Znana kochanka celebrytów i przyszła "sexy mama", Zosia Ślotała, zdecydowała się, by zarobić na pierwszej ciąży jak najwięcej. Obecnie promuje z pomocą TVN-u swoją autorską kolekcję dla ciężarnych. W Dzień Dobry TVN przedstawiła kilka projektów, zachwalając ich uniwersalność. Tłumaczyła, ze zaprojektowane przez nią ubrania dopasowują się do powiększającego się brzuszka, więc można je nosić przez całą ciążę, a nawet i później, bo ułatwiają karmienie piersią.
Co ciekawe, samej Zosi brzuch prawie w ogóle nie rośnie. Jak pochwaliła się w Dzień Dobry TVN, obecnie jest już w siódmym miesiącu ciąży i przytyła zaledwie... 2 kilo.
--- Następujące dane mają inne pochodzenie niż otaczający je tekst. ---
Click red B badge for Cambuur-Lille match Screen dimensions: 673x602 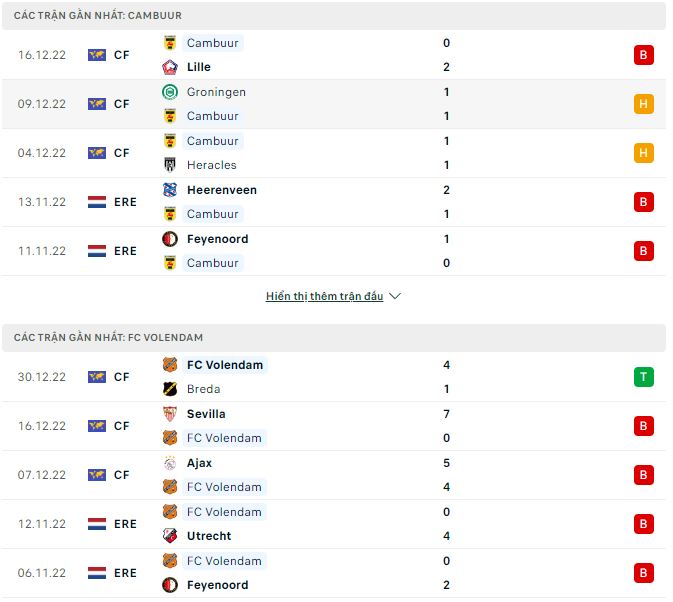coord(643,55)
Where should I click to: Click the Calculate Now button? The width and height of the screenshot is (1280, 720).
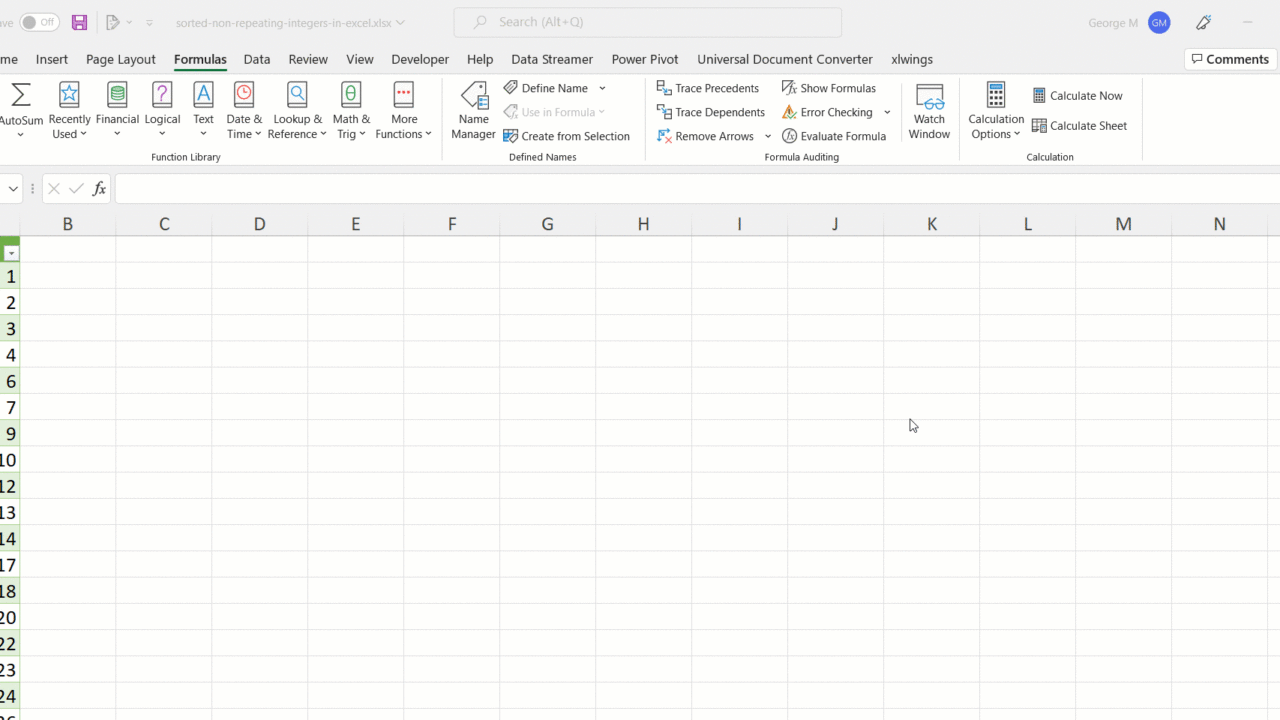point(1077,96)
Mam takie szczęście, genetycznie - wyznała Ślotała. Na razie jestem na plus 2. Bo początkowo dużo schudłam, a potem przytyłam. Jak zmieniasz całe swoje życie i nawyki żywieniowe to wszystko się zmienia. I taka miła niespodzianka.
Data porodu została wyznaczona na połowę wakacji. Ślotała poznała już płeć dziecka.
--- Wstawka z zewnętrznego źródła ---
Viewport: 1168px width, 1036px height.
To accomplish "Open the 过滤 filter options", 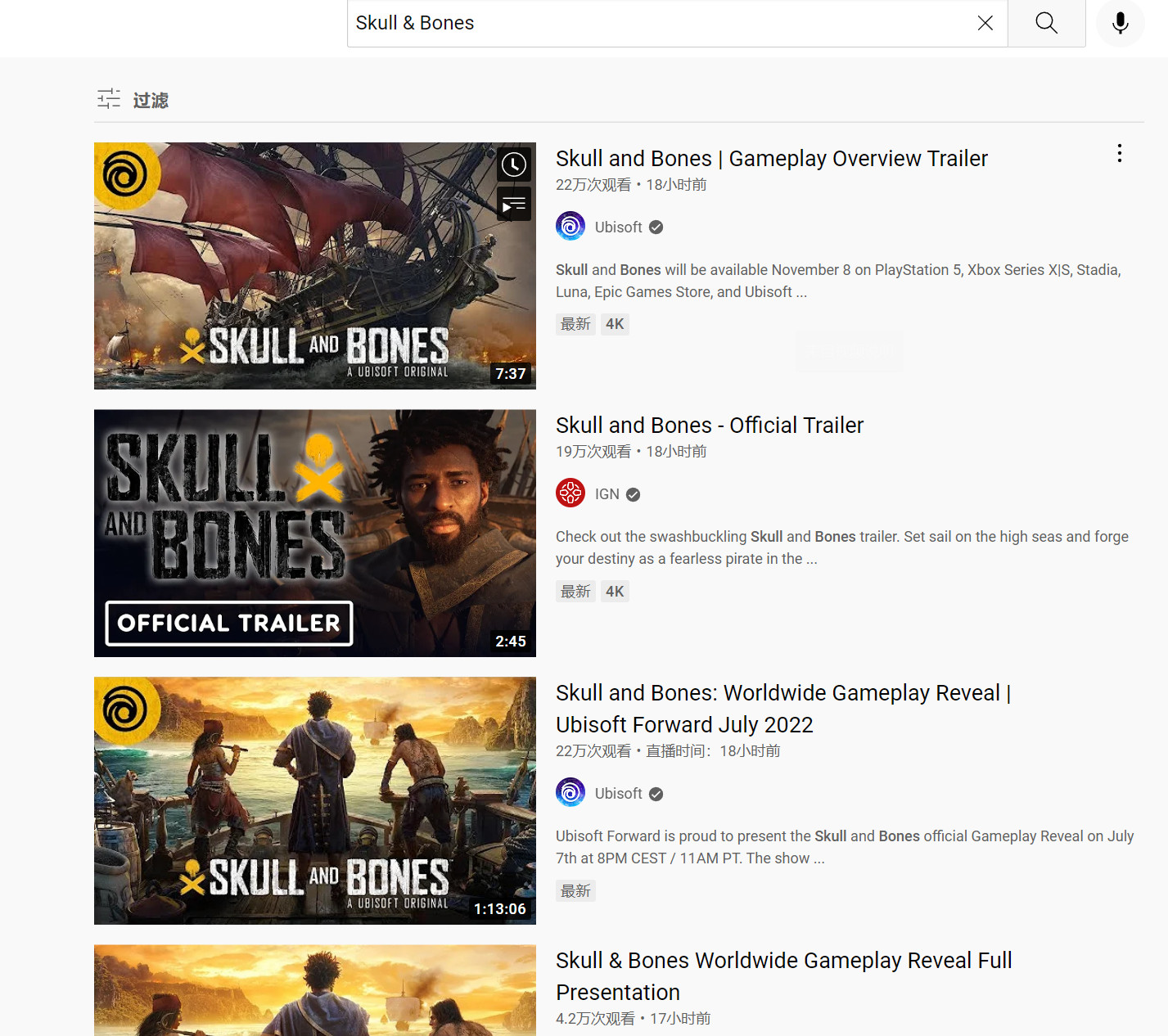I will pyautogui.click(x=133, y=100).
Jedyne, co moge powiedzieć to, że ostatnio bardzo polubiłam kolor różowy - powiedziała. Nadal myślimy nad imieniem. Nie ma co się z tym spieszyć, bo nadając dziecku imię, nadajemy mu także pewne cechy.
Zgadzacie się?
Gratulujemy najmniejszego brzuszka w show biznesie.